Auto Repairs Are EXPENSIVE


What Is A Rear Main Seal?


The rear main seal within your car has the job of keeping the oil inside of the rear of the engine. This is where the crankshaft connects with the transmission. The crankshaft converts linear energy into rotational energy, letting the car drive forward. 


The crankshaft is a rotating shaft that is in charge of converting reciprocating motion into rotational motion. The crankshaft is the main feature of the engine system which converts the linear energy into rotational energy, allowing the car’s wheels to propel forward. The pistons in the engine are all attached to the crank, allowing it to connect to the flywheel and propel the car forwards.


The rear main seal works in tandem with the crankshaft and the transmission to ensure that the oil is kept inside of the engine, and doesn’t leak onto the other inner parts of the car. The transmission fluid is vital to your car’s ability to run, so the rear main seal is imperative. The rear main seal replacement cost can be affected by any damage done to the transmission or the crankshaft, which is why it is imperative to fix your rear main seal and keep your oil levels at a healthy balance so that it doesn’t affect the lifespan of your vehicle.


What Is Done During A Rear Main Seal Replacement?


To determine where the oil leak is coming from in your car, the mechanic will have to place a dye into the oil. This oil shows up under the UV light to see where the rear main seal leak is coming from. Once the issue is diagnosed, the mechanic can then determine where the leak is originating from to estimate the rear main seal replacement cost.

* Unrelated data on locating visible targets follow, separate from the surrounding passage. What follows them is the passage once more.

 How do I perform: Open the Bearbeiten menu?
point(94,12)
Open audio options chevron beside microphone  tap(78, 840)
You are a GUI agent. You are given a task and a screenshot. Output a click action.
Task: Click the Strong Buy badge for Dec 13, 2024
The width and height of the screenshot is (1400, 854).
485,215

The mechanic still has to take out the transmission and the flywheel so he can efficiently access the rear main seal and the leak. If the seals are worn, this can cause the transmission fluid to leak. The housing for the seal is then removed, and the surfaces on the sides will be cleaned and maintained to get off any debris and sludge. The new seal is then put in place, and the transmission and the other inner parts of the engine are replaced inside.

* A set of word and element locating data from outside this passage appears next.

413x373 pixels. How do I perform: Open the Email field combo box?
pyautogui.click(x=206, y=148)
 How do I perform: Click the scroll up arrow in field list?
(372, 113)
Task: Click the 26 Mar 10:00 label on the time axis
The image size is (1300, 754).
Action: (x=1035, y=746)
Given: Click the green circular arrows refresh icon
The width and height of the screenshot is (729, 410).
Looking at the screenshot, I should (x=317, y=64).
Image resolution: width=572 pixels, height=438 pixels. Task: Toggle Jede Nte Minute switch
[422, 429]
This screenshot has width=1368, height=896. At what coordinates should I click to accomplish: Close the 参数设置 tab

Benefits Of Rear Main Seal Replacement


There are many reasons why you must get your rear main seal replaced to cut down on repair costs in other parts of your vehicle. Although you don’t need to get it fixed right away, the sooner you fix the rear main seal, the sooner you are going to have a high-functioning vehicle that won’t cause any future problems. You will be able to protect your engine, gears, and other parts from wearing out due to overuse. These parts will wear out prematurely if you don’t get the leak taken care of like the camshaft deteriorating. 


Also, you will protect your vehicle from the leaking oil, which can cause damage and corrosion to inside parts. Leaking oil can cause further damage to the engine, making the rear main seal replacement cost higher and more crucial to maintaining the longevity of your vehicle. 


Lastly, you won’t have to monitor your oil levels closely. If you maintain the lifespan of the rear main seal and get it replaced, you won’t be driving around and wondering when you need to top up your car. 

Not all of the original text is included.